UCF students talk about debt for National Financial Literacy Month

Residing on the first floor of Millican Hall, the Office of Student Financial Assistance is UCF's primary resource for students paying for college, applying for financial aid and finding scholarships. The office also provides a financial literacy program called "Centsible Knights" that helps students make financial decisions during and after college, according to the office's website. 

Without a job or car and with 72 cents in her bank account, sophomore creative writing major Kiara Camacho said she lives off of just $100 for two full weeks of expenses because that’s how much money her parents can afford to provide her with.

“I feel like I only know 2% of everything I have to know [financially] because I’m kind of just sliding by, hoping for the best,” Camacho said. “Sometimes I drink two bottles of water [to replace] a meal because I literally can’t afford to buy food. It’s a struggle trying to get a job because I don’t have reliable transportation, and without a job I can’t afford to buy myself a car.”

Finances can be an uncomfortable topic for most college students, said Karemah Maselle, associate director of UCF’s Office of Student Financial Assistance.

“Research shows many students have not been prepared to manage their finances well,” Maselle said. “Most elementary and secondary schools do not cover the topic of finances in the classroom setting, and for many families, in-depth conversations about money do not take place. For a lot of students, college is the first time they are experiencing money management.”

April is National Financial Literacy Month, and many students at UCF have admitted to struggling with money management and needing help to pay for a higher education. 

UCF student debt for 2017 graduates averaged around $21,800, according to the most recent loan debt information tracked by OSFA, Maselle wrote in an email.

During the 2017-2018 academic year, 22,207 students were awarded student loans to help pay for school, Maselle wrote. 

Camacho said her father paid out-of-pocket for her first two years attending college at Universidad del Sagrado Corazon in San Juan, Puerto Rico.
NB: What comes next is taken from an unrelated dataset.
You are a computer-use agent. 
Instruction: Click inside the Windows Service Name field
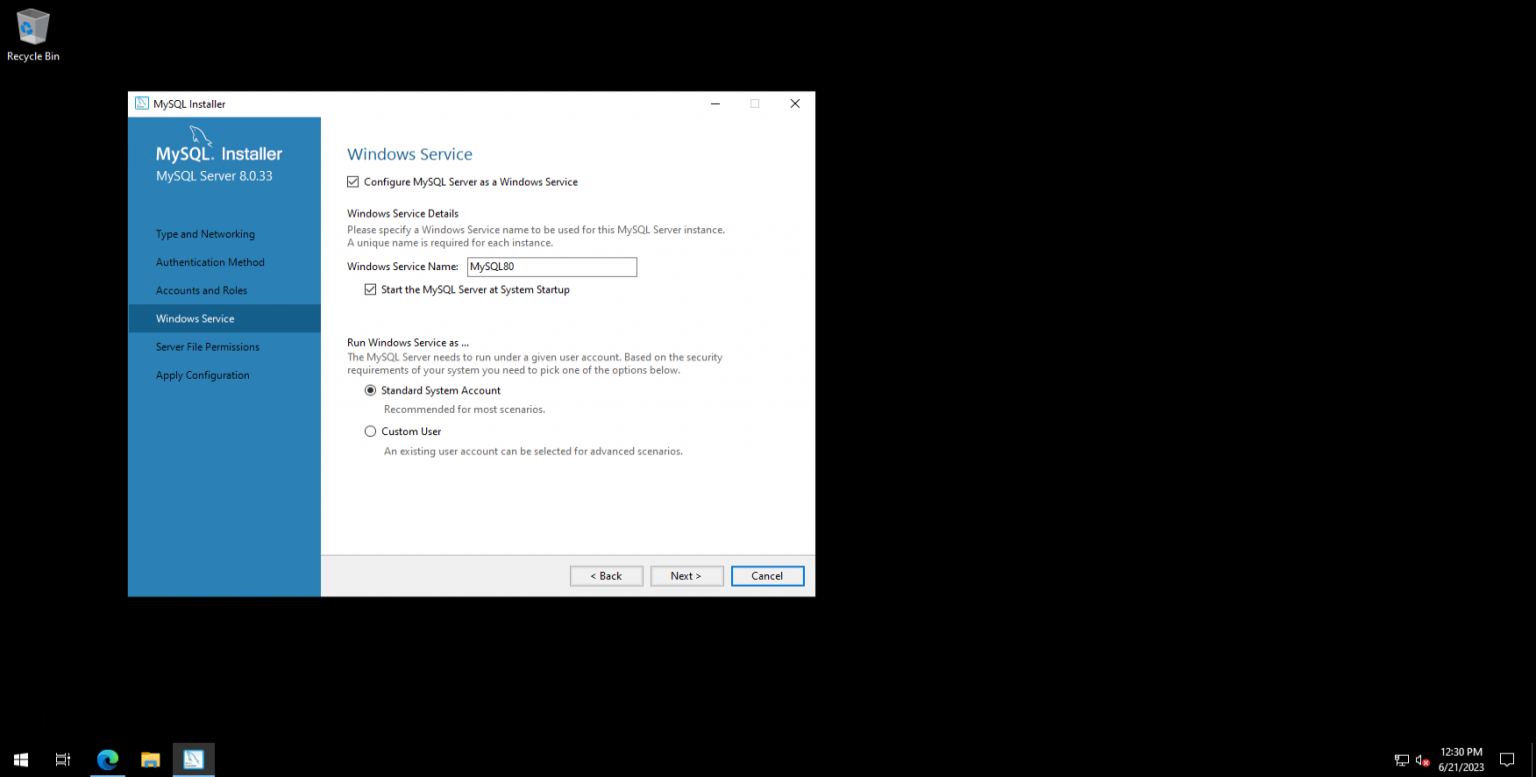(x=551, y=267)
Since transferring to UCF in fall 2018, she said she has relied on direct unsubsidized loans to pay for the high tuition costs because her parents aren’t able to afford to pay an additional $16,000 a year.

“Not all my credits transferred, and I have to pay for classes I basically already took,” Camacho said. “This is such a waste of money.”

To help students navigate finances, the UCF program Centsible Knights was created to provide students with information and resources that will enhance their financial literacy and cultivate their skills to be financially well, Maselle said.

Centsible Knights carefully selects topics such as spending, investing, saving, student loan management and understanding credit to teach students.

Carolina Cabrera-Lopez, sophomore psychology major, said the financial topics tackled by Centsible Knights are relatable for most college students. 

“We were never taught [financial literacy] in school, and some of us were never taught [it] from our parents,” Cabrera-Lopez said. “I don’t know what I’m doing financially. I kind of just set a budget in my head, but not on paper.  Payday comes and I distribute money where it needs to be, and whatever is left I use to go out.”

As a full-time student working two jobs at Starbucks and an after-school program to help her mom pay for rent, gas and car insurance, Cabrera-Lopez said she wouldn’t be able to afford to attend UCF if it weren’t for the Bright Futures Scholarship and her Pell Grant. She said she plans to graduate from UCF debt-free in 2021.

UCF alumnus Kenneth Mitchell graduated in fall 2018 with a degree in information technology and said he also struggled with lack of understanding how to budget properly during college.

Mitchell said he believes if he had been more financially educated he wouldn’t have ended up with “a big mountain of debt" after taking out about 20 different student loans and trying to build a credit history by opening two credit card accounts.

“I definitely didn’t have any financial literacy entering into college,” Mitchell said. “I think I just got so accustomed to taking out student loans. It felt like second nature where I thought I had to make ends meet.”

To help students with financial literacy, Mitchell recommends UCF and other postsecondary institutions incorporate intro-level finance courses into their freshman curriculum. He said he suggests all college seniors take a higher-level course explaining 401(k) plans, credit cards and investments before graduating and beginning a career.

“After graduating and seeing where I was financially, I definitely could have been more educated about my federal and private student loans,” Mitchell said. “Equip students with that knowledge because I think all students can benefit from a better curriculum on financial literacy and learning how to budget.”

The financial burden for many UCF students doesn’t end after graduation with their past financial decisions following them for years afterward. 

As a broke college student, Camacho said she plans to become a voice actress upon graduating. She said because she would much rather pursue her dream career than work an uninteresting job that pays more. She said she has come to terms with whatever student debt she will have after leaving UCF.

“I’m going to be broke when I get out of college,” Camacho said. “It’ll probably take me 10 years to pay off student loans, but I’ve accepted my fate. An artist’s life is usually a struggle.”